Sil ne fallait quun exemple témoignant de votre appétence pour un journalisme  « constructif », nous pourrions citer le titre de l’un de vos ouvrages : « Ils ont relevé la tête : Des histoires qui nous aident à vivre ». Les sujets de vos reportages sont tout autant portés sur « les puissants » que sur « les mendiants ». Est-ce-que vous avez pu observer, dans ces deux mondes, des personnes qui agissent pour le bien commun ?

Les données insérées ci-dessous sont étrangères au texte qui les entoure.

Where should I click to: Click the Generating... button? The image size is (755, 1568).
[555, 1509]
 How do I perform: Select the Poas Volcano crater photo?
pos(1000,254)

A l’aune des 4 900 reportages que j’ai réalisés tout au long de ma carrière en tant qu’envoyée spéciale, j’ai amassé une masse d’informations incroyable sur un sujet : la personne. Avant tout, j’ai essayé de montrer le quotidien des civils confrontés à une violence si intense qu’ils n’avaient plus que les petits instants des jours passants sur lesquels concentrer leur attention pour pallier la souffrance. Dans nos sociétés contemporaines, il y a encore des millions d’âmes plongées dans un panorama de survie. Rien qu’en France, plus de 2,5 millions de personnes vivent dans une extrême pauvreté. Elles ont droit à la parole, c’est à nous de leur offrir ce droit en y travaillant tous ensemble.

Arrivée au terme d’un parcours professionnel, je continue de rencontrer des hommes et des femmes exemplaires. Partout. C’est notamment le cas de Louis Gallois. Il a été à la tête de fleurons de l’industrie notamment PSA, Airbus ou encore la SNCF. Il connait les entrailles du pouvoir. Des personnalités comme la sienne reviennent désormais à l’essentiel puisque l’éthique de l’être humain est fondamentalement d’aider les plus vulnérables. Comme le disait si bien le Général de Gaulle : « la seule querelle qui vaille est celle de l’Homme ». Des êtres qui se battent pour donner une voix à tout un chacun m’inspirent tous les jours.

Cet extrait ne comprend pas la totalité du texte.